Render every line below as a Markdown table with columns "Row" and "Line", numbering the rows in order and leaving out any blank lines.

---- Extracted entries

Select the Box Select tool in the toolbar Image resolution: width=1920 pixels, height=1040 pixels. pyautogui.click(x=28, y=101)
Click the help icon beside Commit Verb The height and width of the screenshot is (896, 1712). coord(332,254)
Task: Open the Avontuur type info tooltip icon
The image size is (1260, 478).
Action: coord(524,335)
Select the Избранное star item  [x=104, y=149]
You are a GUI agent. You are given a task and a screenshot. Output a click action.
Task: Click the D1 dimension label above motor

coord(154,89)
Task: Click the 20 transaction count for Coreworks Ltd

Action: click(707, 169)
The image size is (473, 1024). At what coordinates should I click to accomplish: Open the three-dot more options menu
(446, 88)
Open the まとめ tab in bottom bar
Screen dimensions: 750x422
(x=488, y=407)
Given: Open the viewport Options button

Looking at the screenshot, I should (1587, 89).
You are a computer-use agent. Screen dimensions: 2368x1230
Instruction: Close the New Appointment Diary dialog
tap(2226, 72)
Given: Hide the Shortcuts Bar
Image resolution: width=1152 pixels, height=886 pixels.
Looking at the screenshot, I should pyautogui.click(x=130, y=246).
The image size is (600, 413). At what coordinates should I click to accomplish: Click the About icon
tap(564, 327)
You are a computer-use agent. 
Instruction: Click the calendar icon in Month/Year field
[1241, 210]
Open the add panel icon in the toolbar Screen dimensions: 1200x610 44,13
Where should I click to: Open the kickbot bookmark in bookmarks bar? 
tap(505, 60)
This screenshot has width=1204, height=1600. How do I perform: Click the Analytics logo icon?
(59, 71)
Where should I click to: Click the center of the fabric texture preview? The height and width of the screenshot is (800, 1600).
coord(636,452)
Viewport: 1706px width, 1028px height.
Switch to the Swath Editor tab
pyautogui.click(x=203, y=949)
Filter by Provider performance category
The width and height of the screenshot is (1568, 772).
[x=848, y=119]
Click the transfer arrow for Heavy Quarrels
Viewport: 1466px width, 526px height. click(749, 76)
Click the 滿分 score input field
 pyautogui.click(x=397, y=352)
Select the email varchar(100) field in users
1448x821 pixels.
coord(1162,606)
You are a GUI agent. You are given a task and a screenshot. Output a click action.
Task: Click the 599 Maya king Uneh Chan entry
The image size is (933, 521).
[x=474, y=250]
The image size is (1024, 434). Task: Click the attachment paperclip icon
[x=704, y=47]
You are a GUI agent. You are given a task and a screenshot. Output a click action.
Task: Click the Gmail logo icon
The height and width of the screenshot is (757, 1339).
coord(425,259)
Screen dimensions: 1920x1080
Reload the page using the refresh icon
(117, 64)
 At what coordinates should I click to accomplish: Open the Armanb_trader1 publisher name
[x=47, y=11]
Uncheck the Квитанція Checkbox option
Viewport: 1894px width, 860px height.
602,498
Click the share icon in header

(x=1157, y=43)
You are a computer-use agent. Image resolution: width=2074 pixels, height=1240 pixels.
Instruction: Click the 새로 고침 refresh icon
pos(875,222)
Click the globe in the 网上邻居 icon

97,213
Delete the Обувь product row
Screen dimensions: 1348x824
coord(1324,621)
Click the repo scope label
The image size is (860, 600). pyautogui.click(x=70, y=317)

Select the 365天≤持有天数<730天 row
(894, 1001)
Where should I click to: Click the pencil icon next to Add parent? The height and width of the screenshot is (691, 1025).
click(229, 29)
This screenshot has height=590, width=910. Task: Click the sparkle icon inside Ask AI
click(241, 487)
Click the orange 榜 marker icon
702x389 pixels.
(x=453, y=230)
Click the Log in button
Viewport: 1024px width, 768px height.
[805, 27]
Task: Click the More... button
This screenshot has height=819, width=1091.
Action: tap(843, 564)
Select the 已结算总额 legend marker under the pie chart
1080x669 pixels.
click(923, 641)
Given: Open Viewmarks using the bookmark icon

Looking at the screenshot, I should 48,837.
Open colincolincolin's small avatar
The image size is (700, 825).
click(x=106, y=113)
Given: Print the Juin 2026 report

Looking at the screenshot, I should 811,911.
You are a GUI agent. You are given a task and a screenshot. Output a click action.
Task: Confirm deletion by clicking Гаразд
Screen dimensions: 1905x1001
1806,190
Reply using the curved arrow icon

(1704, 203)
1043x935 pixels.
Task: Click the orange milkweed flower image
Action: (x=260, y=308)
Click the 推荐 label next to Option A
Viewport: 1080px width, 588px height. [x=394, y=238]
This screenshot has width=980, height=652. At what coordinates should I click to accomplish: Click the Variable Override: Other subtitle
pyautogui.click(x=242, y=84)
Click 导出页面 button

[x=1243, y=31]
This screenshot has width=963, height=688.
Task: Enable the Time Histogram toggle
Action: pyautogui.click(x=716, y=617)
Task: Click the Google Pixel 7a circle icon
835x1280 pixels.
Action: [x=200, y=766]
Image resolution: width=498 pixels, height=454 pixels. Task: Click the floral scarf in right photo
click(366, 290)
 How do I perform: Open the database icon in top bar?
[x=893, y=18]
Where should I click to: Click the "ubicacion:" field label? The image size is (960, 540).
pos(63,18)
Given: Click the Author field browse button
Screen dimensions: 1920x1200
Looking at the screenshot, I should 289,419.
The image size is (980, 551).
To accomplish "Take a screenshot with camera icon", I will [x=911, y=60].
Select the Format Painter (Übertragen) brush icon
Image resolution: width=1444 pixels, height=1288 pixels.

--------

Response to this exercise ::
| Row | Line |
|---|---|
| 1 | Select the Box Select tool in the toolbar Image resolution: width=1920 pixels, height=1040 pixels. pyautogui.click(x=28, y=101) |
| 2 | Click the help icon beside Commit Verb The height and width of the screenshot is (896, 1712). coord(332,254) |
| 3 | Task: Open the Avontuur type info tooltip icon |
| 4 | The image size is (1260, 478). |
| 5 | Action: coord(524,335) |
| 6 | Select the Избранное star item  [x=104, y=149] |
| 7 | You are a GUI agent. You are given a task and a screenshot. Output a click action. |
| 8 | Task: Click the D1 dimension label above motor |
| 9 | coord(154,89) |
| 10 | Task: Click the 20 transaction count for Coreworks Ltd |
| 11 | Action: click(707, 169) |
| 12 | The image size is (473, 1024). At what coordinates should I click to accomplish: Open the three-dot more options menu |
| 13 | (446, 88) |
| 14 | Open the まとめ tab in bottom bar |
| 15 | Screen dimensions: 750x422 |
| 16 | (x=488, y=407) |
| 17 | Given: Open the viewport Options button |
| 18 | Looking at the screenshot, I should (1587, 89). |
| 19 | You are a computer-use agent. Screen dimensions: 2368x1230 |
| 20 | Instruction: Close the New Appointment Diary dialog |
| 21 | tap(2226, 72) |
| 22 | Given: Hide the Shortcuts Bar |
| 23 | Image resolution: width=1152 pixels, height=886 pixels. |
| 24 | Looking at the screenshot, I should pyautogui.click(x=130, y=246). |
| 25 | The image size is (600, 413). At what coordinates should I click to accomplish: Click the About icon |
| 26 | tap(564, 327) |
| 27 | You are a computer-use agent.  |
| 28 | Instruction: Click the calendar icon in Month/Year field |
| 29 | [1241, 210] |
| 30 | Open the add panel icon in the toolbar Screen dimensions: 1200x610 44,13 |
| 31 | Where should I click to: Open the kickbot bookmark in bookmarks bar?  |
| 32 | tap(505, 60) |
| 33 | This screenshot has width=1204, height=1600. How do I perform: Click the Analytics logo icon? |
| 34 | (59, 71) |
| 35 | Where should I click to: Click the center of the fabric texture preview? The height and width of the screenshot is (800, 1600). |
| 36 | coord(636,452) |
| 37 | Viewport: 1706px width, 1028px height. |
| 38 | Switch to the Swath Editor tab |
| 39 | pyautogui.click(x=203, y=949) |
| 40 | Filter by Provider performance category |
| 41 | The width and height of the screenshot is (1568, 772). |
| 42 | [x=848, y=119] |
| 43 | Click the transfer arrow for Heavy Quarrels |
| 44 | Viewport: 1466px width, 526px height. click(749, 76) |
| 45 | Click the 滿分 score input field |
| 46 |  pyautogui.click(x=397, y=352) |
| 47 | Select the email varchar(100) field in users |
| 48 | 1448x821 pixels. |
| 49 | coord(1162,606) |
| 50 | You are a GUI agent. You are given a task and a screenshot. Output a click action. |
| 51 | Task: Click the 599 Maya king Uneh Chan entry |
| 52 | The image size is (933, 521). |
| 53 | [x=474, y=250] |
| 54 | The image size is (1024, 434). Task: Click the attachment paperclip icon |
| 55 | [x=704, y=47] |
| 56 | You are a GUI agent. You are given a task and a screenshot. Output a click action. |
| 57 | Task: Click the Gmail logo icon |
| 58 | The height and width of the screenshot is (757, 1339). |
| 59 | coord(425,259) |
| 60 | Screen dimensions: 1920x1080 |
| 61 | Reload the page using the refresh icon |
| 62 | (117, 64) |
| 63 |  At what coordinates should I click to accomplish: Open the Armanb_trader1 publisher name |
| 64 | [x=47, y=11] |
| 65 | Uncheck the Квитанція Checkbox option |
| 66 | Viewport: 1894px width, 860px height. |
| 67 | 602,498 |
| 68 | Click the share icon in header |
| 69 | (x=1157, y=43) |
| 70 | You are a computer-use agent. Image resolution: width=2074 pixels, height=1240 pixels. |
| 71 | Instruction: Click the 새로 고침 refresh icon |
| 72 | pos(875,222) |
| 73 | Click the globe in the 网上邻居 icon |
| 74 | 97,213 |
| 75 | Delete the Обувь product row |
| 76 | Screen dimensions: 1348x824 |
| 77 | coord(1324,621) |
| 78 | Click the repo scope label |
| 79 | The image size is (860, 600). pyautogui.click(x=70, y=317) |
| 80 | Select the 365天≤持有天数<730天 row |
| 81 | (894, 1001) |
| 82 | Where should I click to: Click the pencil icon next to Add parent? The height and width of the screenshot is (691, 1025). |
| 83 | click(229, 29) |
| 84 | This screenshot has height=590, width=910. Task: Click the sparkle icon inside Ask AI |
| 85 | click(241, 487) |
| 86 | Click the orange 榜 marker icon |
| 87 | 702x389 pixels. |
| 88 | (x=453, y=230) |
| 89 | Click the Log in button |
| 90 | Viewport: 1024px width, 768px height. |
| 91 | [805, 27] |
| 92 | Task: Click the More... button |
| 93 | This screenshot has height=819, width=1091. |
| 94 | Action: tap(843, 564) |
| 95 | Select the 已结算总额 legend marker under the pie chart |
| 96 | 1080x669 pixels. |
| 97 | click(923, 641) |
| 98 | Given: Open Viewmarks using the bookmark icon |
| 99 | Looking at the screenshot, I should 48,837. |
| 100 | Open colincolincolin's small avatar |
| 101 | The image size is (700, 825). |
| 102 | click(x=106, y=113) |
| 103 | Given: Print the Juin 2026 report |
| 104 | Looking at the screenshot, I should 811,911. |
| 105 | You are a GUI agent. You are given a task and a screenshot. Output a click action. |
| 106 | Task: Confirm deletion by clicking Гаразд |
| 107 | Screen dimensions: 1905x1001 |
| 108 | 1806,190 |
| 109 | Reply using the curved arrow icon |
| 110 | (1704, 203) |
| 111 | 1043x935 pixels. |
| 112 | Task: Click the orange milkweed flower image |
| 113 | Action: (x=260, y=308) |
| 114 | Click the 推荐 label next to Option A |
| 115 | Viewport: 1080px width, 588px height. [x=394, y=238] |
| 116 | This screenshot has width=980, height=652. At what coordinates should I click to accomplish: Click the Variable Override: Other subtitle |
| 117 | pyautogui.click(x=242, y=84) |
| 118 | Click 导出页面 button |
| 119 | [x=1243, y=31] |
| 120 | This screenshot has width=963, height=688. |
| 121 | Task: Enable the Time Histogram toggle |
| 122 | Action: pyautogui.click(x=716, y=617) |
| 123 | Task: Click the Google Pixel 7a circle icon |
| 124 | 835x1280 pixels. |
| 125 | Action: [x=200, y=766] |
| 126 | Image resolution: width=498 pixels, height=454 pixels. Task: Click the floral scarf in right photo |
| 127 | click(366, 290) |
| 128 |  How do I perform: Open the database icon in top bar? |
| 129 | [x=893, y=18] |
| 130 | Where should I click to: Click the "ubicacion:" field label? The image size is (960, 540). |
| 131 | pos(63,18) |
| 132 | Given: Click the Author field browse button |
| 133 | Screen dimensions: 1920x1200 |
| 134 | Looking at the screenshot, I should 289,419. |
| 135 | The image size is (980, 551). |
| 136 | To accomplish "Take a screenshot with camera icon", I will [x=911, y=60]. |
| 137 | Select the Format Painter (Übertragen) brush icon |
| 138 | Image resolution: width=1444 pixels, height=1288 pixels. |